### Written task
Return every line of the data below, keeping each one the same as it appears.

Collected data

Begin

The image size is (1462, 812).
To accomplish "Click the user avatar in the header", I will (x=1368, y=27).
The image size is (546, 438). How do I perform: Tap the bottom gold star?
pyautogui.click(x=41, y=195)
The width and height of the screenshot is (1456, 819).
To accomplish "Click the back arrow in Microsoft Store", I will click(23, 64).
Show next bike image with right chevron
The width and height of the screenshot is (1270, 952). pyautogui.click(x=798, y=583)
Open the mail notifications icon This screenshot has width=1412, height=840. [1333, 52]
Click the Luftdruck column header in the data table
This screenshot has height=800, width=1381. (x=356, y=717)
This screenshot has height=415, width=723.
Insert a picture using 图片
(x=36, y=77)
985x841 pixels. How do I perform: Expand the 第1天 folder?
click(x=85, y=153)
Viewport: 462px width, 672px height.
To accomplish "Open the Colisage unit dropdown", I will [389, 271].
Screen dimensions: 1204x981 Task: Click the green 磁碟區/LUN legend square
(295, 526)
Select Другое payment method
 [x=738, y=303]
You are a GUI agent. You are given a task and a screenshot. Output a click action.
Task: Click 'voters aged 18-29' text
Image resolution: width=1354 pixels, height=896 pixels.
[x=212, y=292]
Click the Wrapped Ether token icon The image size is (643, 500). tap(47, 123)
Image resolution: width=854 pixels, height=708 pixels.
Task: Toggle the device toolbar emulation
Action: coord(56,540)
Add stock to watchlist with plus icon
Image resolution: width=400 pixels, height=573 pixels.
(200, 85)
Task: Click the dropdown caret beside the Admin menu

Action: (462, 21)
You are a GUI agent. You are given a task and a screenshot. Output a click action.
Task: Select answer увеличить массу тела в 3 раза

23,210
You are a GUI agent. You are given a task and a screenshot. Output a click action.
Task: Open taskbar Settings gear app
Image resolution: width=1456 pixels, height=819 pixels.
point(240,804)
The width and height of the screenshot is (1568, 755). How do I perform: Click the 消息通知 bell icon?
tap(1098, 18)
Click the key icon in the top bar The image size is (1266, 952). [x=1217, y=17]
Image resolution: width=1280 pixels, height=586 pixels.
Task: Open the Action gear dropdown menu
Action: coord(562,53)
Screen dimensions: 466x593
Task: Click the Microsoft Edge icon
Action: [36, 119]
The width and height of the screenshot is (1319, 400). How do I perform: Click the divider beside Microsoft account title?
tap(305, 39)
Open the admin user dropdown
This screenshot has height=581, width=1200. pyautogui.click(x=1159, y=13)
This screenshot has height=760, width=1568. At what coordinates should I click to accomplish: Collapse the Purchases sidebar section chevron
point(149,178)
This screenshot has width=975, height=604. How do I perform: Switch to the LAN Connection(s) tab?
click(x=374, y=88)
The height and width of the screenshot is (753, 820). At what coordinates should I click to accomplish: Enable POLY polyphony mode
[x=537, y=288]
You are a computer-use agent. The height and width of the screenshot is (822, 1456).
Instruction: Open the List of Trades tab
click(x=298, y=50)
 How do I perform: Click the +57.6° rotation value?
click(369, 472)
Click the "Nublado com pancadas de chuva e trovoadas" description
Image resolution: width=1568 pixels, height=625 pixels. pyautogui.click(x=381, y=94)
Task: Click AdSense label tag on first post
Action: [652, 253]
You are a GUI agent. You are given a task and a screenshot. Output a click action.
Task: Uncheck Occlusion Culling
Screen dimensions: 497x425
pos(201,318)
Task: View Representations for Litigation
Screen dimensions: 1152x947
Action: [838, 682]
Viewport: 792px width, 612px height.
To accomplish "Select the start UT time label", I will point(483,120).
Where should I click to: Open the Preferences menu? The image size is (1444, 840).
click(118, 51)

End

### Solution
The image size is (1462, 812).
To accomplish "Click the user avatar in the header", I will (x=1368, y=27).
The image size is (546, 438). How do I perform: Tap the bottom gold star?
pyautogui.click(x=41, y=195)
The width and height of the screenshot is (1456, 819).
To accomplish "Click the back arrow in Microsoft Store", I will click(23, 64).
Show next bike image with right chevron
The width and height of the screenshot is (1270, 952). pyautogui.click(x=798, y=583)
Open the mail notifications icon This screenshot has width=1412, height=840. [1333, 52]
Click the Luftdruck column header in the data table
This screenshot has height=800, width=1381. (x=356, y=717)
This screenshot has height=415, width=723.
Insert a picture using 图片
(x=36, y=77)
985x841 pixels. How do I perform: Expand the 第1天 folder?
click(x=85, y=153)
Viewport: 462px width, 672px height.
To accomplish "Open the Colisage unit dropdown", I will [389, 271].
Screen dimensions: 1204x981 Task: Click the green 磁碟區/LUN legend square
(295, 526)
Select Другое payment method
 [x=738, y=303]
You are a GUI agent. You are given a task and a screenshot. Output a click action.
Task: Click 'voters aged 18-29' text
Image resolution: width=1354 pixels, height=896 pixels.
[x=212, y=292]
Click the Wrapped Ether token icon The image size is (643, 500). tap(47, 123)
Image resolution: width=854 pixels, height=708 pixels.
Task: Toggle the device toolbar emulation
Action: coord(56,540)
Add stock to watchlist with plus icon
Image resolution: width=400 pixels, height=573 pixels.
(200, 85)
Task: Click the dropdown caret beside the Admin menu

Action: (462, 21)
You are a GUI agent. You are given a task and a screenshot. Output a click action.
Task: Select answer увеличить массу тела в 3 раза

23,210
You are a GUI agent. You are given a task and a screenshot. Output a click action.
Task: Open taskbar Settings gear app
Image resolution: width=1456 pixels, height=819 pixels.
point(240,804)
The width and height of the screenshot is (1568, 755). How do I perform: Click the 消息通知 bell icon?
tap(1098, 18)
Click the key icon in the top bar The image size is (1266, 952). [x=1217, y=17]
Image resolution: width=1280 pixels, height=586 pixels.
Task: Open the Action gear dropdown menu
Action: coord(562,53)
Screen dimensions: 466x593
Task: Click the Microsoft Edge icon
Action: [36, 119]
The width and height of the screenshot is (1319, 400). How do I perform: Click the divider beside Microsoft account title?
tap(305, 39)
Open the admin user dropdown
This screenshot has height=581, width=1200. pyautogui.click(x=1159, y=13)
This screenshot has height=760, width=1568. At what coordinates should I click to accomplish: Collapse the Purchases sidebar section chevron
point(149,178)
This screenshot has width=975, height=604. How do I perform: Switch to the LAN Connection(s) tab?
click(x=374, y=88)
The height and width of the screenshot is (753, 820). At what coordinates should I click to accomplish: Enable POLY polyphony mode
[x=537, y=288]
You are a computer-use agent. The height and width of the screenshot is (822, 1456).
Instruction: Open the List of Trades tab
click(x=298, y=50)
 How do I perform: Click the +57.6° rotation value?
click(369, 472)
Click the "Nublado com pancadas de chuva e trovoadas" description
Image resolution: width=1568 pixels, height=625 pixels. pyautogui.click(x=381, y=94)
Task: Click AdSense label tag on first post
Action: [652, 253]
You are a GUI agent. You are given a task and a screenshot. Output a click action.
Task: Uncheck Occlusion Culling
Screen dimensions: 497x425
pos(201,318)
Task: View Representations for Litigation
Screen dimensions: 1152x947
Action: [838, 682]
Viewport: 792px width, 612px height.
To accomplish "Select the start UT time label", I will point(483,120).
Where should I click to: Open the Preferences menu? The image size is (1444, 840).
click(118, 51)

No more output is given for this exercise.